++++ Selected passage ++++

I'd prefer that we stick with single characters, since that is what
ArchiveIterator does. (It passes "s" or "h" around instead of "spam"
or "ham") Furthermore, having it fixed width is a good thing imho.

> I'd also change the score to be the precise floating point score while
> we're at it (that, at least, should be an easy change).

Agreed, but all the scripts need to change too. Since I'm rewriting
them to share code, that won't be hard.
Comment 8 Justin Mason 2004-03-28 20:49:21 UTC
+1 on duncan's latest comments.

'> I propose the following format:
> <manual class> <result class> <score> <id> <rules> <value pairs>
> where, for our current code, <manual class> is:
>   "spam" | "ham" | "none"
> and <result class> is:
>   "spam" | "ham"
I'd prefer that we stick with single characters, since that is what
ArchiveIterator does. (It passes "s" or "h" around instead of "spam"

++++ Extracted information ++++

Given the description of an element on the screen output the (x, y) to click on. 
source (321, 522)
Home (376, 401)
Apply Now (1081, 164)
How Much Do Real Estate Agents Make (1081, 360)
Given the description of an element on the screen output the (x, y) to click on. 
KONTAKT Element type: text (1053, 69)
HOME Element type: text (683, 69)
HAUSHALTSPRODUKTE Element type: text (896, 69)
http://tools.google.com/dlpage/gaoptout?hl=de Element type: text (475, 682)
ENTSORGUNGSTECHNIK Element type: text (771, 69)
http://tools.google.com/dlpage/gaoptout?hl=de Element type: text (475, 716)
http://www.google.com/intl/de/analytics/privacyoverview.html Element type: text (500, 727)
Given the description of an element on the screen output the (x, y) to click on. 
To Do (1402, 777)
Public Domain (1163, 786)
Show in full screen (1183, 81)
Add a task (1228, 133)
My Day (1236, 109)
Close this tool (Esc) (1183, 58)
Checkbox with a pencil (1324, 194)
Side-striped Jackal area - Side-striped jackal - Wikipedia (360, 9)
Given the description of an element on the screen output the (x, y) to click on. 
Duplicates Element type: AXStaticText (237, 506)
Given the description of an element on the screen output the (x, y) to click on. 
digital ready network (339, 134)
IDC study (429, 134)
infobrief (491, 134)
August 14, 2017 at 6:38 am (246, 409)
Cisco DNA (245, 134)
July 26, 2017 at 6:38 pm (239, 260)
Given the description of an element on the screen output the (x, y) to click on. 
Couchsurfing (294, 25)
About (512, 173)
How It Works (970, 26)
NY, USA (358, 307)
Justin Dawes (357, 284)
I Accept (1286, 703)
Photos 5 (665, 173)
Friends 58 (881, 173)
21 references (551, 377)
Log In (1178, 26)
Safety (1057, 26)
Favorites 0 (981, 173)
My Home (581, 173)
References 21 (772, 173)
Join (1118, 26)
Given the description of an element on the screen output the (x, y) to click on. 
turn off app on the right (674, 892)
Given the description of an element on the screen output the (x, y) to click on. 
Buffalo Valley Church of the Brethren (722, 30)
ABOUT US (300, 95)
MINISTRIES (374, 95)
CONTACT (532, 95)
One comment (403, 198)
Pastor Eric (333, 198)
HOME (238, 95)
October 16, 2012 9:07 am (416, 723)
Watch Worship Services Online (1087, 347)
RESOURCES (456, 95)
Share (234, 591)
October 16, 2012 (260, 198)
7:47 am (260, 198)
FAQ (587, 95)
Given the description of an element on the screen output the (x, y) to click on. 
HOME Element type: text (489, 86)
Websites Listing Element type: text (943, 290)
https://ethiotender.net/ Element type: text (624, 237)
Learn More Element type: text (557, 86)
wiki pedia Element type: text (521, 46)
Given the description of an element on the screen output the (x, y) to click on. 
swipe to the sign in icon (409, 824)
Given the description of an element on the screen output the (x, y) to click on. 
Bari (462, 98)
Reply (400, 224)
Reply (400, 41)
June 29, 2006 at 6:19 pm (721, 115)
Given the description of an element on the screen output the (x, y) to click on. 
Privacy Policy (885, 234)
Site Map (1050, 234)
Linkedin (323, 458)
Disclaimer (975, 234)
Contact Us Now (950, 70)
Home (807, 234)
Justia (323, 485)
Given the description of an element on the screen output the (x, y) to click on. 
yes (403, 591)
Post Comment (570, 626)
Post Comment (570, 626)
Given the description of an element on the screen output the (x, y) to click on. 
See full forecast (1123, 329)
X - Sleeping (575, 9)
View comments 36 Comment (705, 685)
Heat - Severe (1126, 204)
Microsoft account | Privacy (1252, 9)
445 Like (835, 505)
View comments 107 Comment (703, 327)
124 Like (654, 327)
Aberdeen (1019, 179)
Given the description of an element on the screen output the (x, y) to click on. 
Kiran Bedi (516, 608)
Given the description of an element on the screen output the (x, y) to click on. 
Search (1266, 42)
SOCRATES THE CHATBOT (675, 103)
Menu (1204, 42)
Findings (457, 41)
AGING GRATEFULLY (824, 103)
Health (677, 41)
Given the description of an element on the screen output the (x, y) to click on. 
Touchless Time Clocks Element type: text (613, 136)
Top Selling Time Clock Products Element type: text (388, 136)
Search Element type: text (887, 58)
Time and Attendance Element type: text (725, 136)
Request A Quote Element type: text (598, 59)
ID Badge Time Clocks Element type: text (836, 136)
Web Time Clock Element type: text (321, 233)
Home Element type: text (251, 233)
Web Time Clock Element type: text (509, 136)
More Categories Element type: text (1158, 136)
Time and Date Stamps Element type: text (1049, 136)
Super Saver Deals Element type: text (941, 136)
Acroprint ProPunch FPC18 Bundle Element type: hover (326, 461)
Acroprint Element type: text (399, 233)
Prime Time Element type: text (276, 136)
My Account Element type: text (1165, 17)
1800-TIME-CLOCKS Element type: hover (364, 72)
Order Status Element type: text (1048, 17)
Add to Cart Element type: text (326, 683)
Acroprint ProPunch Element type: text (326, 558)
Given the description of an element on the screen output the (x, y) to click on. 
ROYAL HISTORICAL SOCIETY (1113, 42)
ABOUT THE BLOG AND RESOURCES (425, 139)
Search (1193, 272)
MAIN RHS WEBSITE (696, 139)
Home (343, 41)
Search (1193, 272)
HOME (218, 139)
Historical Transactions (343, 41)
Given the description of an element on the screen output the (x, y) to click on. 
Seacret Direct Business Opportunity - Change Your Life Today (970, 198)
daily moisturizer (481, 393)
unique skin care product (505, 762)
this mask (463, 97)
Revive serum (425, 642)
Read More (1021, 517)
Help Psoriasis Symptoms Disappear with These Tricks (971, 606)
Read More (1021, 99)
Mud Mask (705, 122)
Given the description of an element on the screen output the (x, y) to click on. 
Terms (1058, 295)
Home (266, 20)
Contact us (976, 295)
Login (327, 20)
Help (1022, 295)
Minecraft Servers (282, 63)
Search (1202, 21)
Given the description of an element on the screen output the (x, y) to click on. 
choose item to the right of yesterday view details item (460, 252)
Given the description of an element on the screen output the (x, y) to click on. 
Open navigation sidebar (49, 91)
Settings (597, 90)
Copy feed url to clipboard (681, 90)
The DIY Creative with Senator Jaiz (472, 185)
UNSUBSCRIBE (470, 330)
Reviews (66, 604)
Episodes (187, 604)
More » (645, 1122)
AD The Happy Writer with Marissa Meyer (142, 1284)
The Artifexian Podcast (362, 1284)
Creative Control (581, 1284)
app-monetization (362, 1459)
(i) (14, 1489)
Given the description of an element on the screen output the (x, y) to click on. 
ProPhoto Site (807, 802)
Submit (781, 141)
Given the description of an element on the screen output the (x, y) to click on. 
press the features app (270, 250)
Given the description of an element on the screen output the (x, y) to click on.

++++

● Required tasks
(1) Please rewrite the paragraph in the bug discussion that begins "Agreed, but all the scripts" as one shorter sentence that keeps its main facts.
(2) From the bug discussion, list every field of the proposed format in the order given.

● Written answers
(1) Agreed, though every script must change as well, which will be easy since I'm rewriting them to share code.

(2)
1. manual class
2. result class
3. score
4. id
5. rules
6. value pairs